_Talimatlarınız_
Kırşehir siyasetini eleştiren metne göre, yapılmakta olan jeotermal sera tesisi hangi köydedir?

_Seçilen metin_

»»

“Birbirlerinden farkları yok“ başlığına görünce, zannediyorum ki neler yazacağımı anlamışınızdır.

 Kimlerin farkları yok? 

1954 yılından itibaren Kırşehir’de kimler seçilmiş, kimler atanmış, kimler gelmiş, kimler gitmiş, seçilen, atanan siyasilerin amirlerin, sivil toplum örgütlerinin birbirlerinden farkları yok, hepsi aynı tas, aynı hamam, tabiri yerindeyse “al birini, vur ötekine.“

2022 yılının on birinci ayının ilk haftasına girdik. Bu süreç içerisinde “Kırşehir’e neler yapıldı?” diye geriye baktığımda kocaman bir “hiç” görüyorum.

Neden “hiç” görüyorum? Çünkü Kırşehir’de siyasiler Kırşehir için çalışmıyorlar, kendileri için çalışıyorlar. İktidar partisi teşkilatı yöneticileri Cumhurbaşkanı‘nın, Bakanların yanında oturarak poz verip, sosyal medyada paylaşmaktan başka hiçbir şey yapmıyorlar.

Birde mahalli seçimlerde Belediye Başkanlığını CHP kazanınca resmen iktidar partisi milletvekillerinin ve il yöneticilerinin ekmeğine yağ çalındı. Neden mi? Çünkü zaten bu kişilerde Kırşehir’e hizmet etme yeteneği ve kapasitesi yoktu, CHP‘nin belediyeyi kazanması arayıp, bulamadıkları bahane oldu. Körün istediği bir gözdü, Allah verdi iki göz!

Dönüp geriye baktığımızda eski hizmet binalarının ve okulların yıkılarak yenilerinin yapılmasını yatırım olarak gösterildiği Kırşehir’de şehrin tam ortasında Vilayet Konağı mı, yurt inşaatı mı, ne olduğu belli olmayan yıllardır atıl vaziyette duran ucube bir inşaat var. Bu inşaat özellikle iktidarda görev alan, seçilen, atanan siyasiler için utanç kaynağıdır. O nedenle helal süt emmiş, Kırşehir’le yatıp, Kırşehir’le kalkan, Kırşehir sevdalısı yiğitlerin çıkıp bu ucube binayı tamamlayarak Kırşehir’i bu utançtan kurtarması gerekiyor. Ama Kırşehir’de böylesine cesur, çalışkan, emeğini esirgemeyen, kurtarıcı yiğit siyasetçi var mı? Ben göremiyorum. Sizler görürseniz bana da söyleyin bu satırlarda yazarak teşekkür edeyim, diyeceğim ama diyemeyeceğim. Maalesef Kırşehir’de siyaset ayaklar altına düştü.

Yıllardır Kırşehir için çalışan milletvekilleri seçilmemiş, Kırşehir’de göç durmamış, işsizlik azalmamış, istihdama yönelik yatırımlar yapılmamış, çevre yolu tamamlanmamış,  Medetsiz köyüne yapılmakta olan jeotermal sera tesisi haricinde jeotermal alanında çalışmalar ileriye götürülememiş, turizm sektöründe gerekli adımlar atılmamış, Kırşehir’in çehresini değiştirecek hizmetler yapılmamıştır.

««

_Veri satırları_

»»

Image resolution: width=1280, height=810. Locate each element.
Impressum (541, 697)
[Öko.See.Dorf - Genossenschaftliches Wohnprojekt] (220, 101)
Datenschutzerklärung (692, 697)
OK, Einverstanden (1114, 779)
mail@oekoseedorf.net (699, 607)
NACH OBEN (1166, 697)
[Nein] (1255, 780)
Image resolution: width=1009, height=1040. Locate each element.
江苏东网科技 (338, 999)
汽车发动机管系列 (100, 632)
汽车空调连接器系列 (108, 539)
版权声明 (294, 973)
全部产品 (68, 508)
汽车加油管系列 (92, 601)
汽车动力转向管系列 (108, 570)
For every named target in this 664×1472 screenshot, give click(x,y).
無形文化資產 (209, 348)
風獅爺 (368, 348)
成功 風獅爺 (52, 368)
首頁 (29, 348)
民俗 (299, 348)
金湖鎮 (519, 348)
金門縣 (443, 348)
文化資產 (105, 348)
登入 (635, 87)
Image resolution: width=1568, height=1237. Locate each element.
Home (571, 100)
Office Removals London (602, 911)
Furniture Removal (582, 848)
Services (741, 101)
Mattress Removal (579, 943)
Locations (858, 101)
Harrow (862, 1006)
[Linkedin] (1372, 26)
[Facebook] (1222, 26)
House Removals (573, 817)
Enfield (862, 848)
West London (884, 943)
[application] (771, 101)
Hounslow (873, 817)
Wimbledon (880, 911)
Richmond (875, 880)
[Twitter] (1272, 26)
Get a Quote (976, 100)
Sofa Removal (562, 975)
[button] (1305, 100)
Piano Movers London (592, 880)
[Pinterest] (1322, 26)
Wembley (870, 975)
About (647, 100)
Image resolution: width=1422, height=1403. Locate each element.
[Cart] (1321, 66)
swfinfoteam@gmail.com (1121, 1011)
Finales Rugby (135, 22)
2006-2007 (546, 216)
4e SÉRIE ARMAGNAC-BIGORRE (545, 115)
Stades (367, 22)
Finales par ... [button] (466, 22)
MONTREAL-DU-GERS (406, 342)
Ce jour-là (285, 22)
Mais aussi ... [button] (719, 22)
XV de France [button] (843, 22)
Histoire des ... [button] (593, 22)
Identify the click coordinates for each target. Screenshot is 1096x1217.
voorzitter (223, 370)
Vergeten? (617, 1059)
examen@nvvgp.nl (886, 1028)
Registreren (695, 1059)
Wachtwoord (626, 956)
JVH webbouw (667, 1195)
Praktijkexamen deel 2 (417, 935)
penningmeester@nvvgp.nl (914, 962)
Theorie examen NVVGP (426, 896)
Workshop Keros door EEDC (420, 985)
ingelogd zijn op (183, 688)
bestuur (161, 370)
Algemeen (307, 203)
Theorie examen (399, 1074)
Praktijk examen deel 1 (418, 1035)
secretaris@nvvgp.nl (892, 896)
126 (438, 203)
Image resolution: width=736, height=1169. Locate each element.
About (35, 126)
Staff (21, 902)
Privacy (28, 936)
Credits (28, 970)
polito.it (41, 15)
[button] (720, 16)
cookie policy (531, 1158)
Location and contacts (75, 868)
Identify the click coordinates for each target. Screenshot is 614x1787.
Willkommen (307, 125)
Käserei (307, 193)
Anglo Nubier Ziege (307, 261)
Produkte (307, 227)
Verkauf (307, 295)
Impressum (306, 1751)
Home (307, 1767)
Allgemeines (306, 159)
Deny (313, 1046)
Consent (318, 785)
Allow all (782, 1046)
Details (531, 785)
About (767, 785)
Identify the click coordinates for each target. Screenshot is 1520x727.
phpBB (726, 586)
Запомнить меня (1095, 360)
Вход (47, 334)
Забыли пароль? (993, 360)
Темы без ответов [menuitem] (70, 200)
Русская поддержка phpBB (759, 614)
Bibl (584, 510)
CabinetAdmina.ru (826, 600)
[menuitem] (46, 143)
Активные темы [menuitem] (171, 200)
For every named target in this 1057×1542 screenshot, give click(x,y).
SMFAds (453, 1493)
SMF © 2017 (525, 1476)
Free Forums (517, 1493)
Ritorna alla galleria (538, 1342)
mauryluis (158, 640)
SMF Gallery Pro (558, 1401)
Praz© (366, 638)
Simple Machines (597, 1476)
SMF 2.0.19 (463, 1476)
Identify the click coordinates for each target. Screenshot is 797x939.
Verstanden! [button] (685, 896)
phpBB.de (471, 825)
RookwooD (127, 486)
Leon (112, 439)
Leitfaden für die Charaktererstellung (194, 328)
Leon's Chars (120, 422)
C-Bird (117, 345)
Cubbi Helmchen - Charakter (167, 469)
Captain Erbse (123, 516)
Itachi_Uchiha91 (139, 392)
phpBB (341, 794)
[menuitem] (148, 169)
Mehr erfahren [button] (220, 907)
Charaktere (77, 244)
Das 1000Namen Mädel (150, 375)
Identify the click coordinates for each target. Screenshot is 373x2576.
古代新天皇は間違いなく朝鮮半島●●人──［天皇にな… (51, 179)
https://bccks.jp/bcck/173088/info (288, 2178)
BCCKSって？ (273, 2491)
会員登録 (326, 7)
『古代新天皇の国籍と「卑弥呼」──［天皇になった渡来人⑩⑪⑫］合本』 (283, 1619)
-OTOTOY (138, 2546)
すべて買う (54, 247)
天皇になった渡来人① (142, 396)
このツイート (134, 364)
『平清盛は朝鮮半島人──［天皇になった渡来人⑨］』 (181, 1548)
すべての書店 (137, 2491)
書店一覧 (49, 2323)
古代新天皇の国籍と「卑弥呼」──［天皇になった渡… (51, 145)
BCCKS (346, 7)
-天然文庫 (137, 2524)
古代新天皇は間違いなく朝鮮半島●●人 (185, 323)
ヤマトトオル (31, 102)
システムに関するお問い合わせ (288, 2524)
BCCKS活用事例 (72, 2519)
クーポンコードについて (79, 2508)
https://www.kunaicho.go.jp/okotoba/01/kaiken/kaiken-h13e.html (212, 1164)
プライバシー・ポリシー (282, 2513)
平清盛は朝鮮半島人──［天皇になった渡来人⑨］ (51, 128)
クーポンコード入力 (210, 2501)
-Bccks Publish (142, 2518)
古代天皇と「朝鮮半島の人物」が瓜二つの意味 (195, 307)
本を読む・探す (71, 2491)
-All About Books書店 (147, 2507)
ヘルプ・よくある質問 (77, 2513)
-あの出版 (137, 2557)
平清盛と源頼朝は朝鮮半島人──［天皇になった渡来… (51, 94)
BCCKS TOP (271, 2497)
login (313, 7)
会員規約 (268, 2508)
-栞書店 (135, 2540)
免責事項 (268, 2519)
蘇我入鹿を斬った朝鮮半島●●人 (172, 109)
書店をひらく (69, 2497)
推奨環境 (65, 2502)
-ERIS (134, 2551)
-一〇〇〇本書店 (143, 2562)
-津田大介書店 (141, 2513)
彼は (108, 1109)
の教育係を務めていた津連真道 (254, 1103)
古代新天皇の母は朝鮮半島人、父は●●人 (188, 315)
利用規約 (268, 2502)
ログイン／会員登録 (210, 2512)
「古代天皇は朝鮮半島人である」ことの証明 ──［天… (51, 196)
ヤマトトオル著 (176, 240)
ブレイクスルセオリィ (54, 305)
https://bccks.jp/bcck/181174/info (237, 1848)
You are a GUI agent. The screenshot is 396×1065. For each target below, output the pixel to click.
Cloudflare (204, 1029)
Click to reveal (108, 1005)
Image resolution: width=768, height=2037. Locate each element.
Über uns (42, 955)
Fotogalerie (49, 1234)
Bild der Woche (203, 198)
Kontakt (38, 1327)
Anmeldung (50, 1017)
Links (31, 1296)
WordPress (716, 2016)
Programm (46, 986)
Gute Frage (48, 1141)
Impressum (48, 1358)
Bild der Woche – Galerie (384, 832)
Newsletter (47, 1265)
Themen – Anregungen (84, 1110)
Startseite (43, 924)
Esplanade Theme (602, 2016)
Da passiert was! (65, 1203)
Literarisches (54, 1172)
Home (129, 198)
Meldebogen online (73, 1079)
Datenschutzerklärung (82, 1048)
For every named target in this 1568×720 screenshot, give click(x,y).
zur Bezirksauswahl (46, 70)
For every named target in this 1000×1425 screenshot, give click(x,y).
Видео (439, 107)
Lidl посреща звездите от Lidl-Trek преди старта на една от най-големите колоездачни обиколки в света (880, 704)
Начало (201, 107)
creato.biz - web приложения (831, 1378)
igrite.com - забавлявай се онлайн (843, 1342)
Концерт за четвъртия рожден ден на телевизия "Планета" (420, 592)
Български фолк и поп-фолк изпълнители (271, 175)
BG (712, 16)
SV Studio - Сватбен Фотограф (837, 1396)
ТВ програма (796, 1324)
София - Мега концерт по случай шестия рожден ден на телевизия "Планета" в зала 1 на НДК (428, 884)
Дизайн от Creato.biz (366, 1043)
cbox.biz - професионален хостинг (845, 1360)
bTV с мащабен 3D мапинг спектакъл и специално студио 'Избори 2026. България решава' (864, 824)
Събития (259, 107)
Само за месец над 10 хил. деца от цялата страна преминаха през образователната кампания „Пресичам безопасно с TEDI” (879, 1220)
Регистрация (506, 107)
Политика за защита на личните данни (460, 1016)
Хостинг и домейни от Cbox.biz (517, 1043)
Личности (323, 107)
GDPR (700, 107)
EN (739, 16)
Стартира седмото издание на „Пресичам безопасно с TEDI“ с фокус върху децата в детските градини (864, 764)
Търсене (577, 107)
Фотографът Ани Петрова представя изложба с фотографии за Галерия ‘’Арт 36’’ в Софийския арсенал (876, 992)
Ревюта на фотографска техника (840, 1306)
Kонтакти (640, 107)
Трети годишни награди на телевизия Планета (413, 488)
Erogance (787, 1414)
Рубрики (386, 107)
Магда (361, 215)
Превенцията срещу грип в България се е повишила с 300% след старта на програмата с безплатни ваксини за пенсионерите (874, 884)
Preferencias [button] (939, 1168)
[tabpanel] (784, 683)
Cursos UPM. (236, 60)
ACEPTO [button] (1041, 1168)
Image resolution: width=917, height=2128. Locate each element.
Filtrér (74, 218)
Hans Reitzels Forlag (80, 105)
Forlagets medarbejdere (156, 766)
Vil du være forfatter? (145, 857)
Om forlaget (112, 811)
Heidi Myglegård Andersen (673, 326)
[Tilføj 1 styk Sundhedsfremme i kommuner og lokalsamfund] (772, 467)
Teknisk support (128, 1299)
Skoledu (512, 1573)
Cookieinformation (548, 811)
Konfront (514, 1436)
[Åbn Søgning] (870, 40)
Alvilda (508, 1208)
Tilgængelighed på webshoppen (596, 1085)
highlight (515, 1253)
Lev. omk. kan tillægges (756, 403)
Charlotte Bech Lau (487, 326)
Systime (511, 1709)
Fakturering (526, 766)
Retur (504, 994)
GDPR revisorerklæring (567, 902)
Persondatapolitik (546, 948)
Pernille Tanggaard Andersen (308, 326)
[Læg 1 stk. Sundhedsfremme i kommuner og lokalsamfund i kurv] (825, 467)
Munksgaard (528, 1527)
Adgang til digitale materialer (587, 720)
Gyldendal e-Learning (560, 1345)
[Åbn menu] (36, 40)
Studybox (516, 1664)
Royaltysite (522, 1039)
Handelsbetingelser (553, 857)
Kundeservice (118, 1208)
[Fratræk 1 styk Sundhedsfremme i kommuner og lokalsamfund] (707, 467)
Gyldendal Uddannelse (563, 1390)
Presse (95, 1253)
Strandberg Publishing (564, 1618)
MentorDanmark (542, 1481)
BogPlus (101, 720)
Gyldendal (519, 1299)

««

_Görevin sonucu_
Medetsiz köyünde.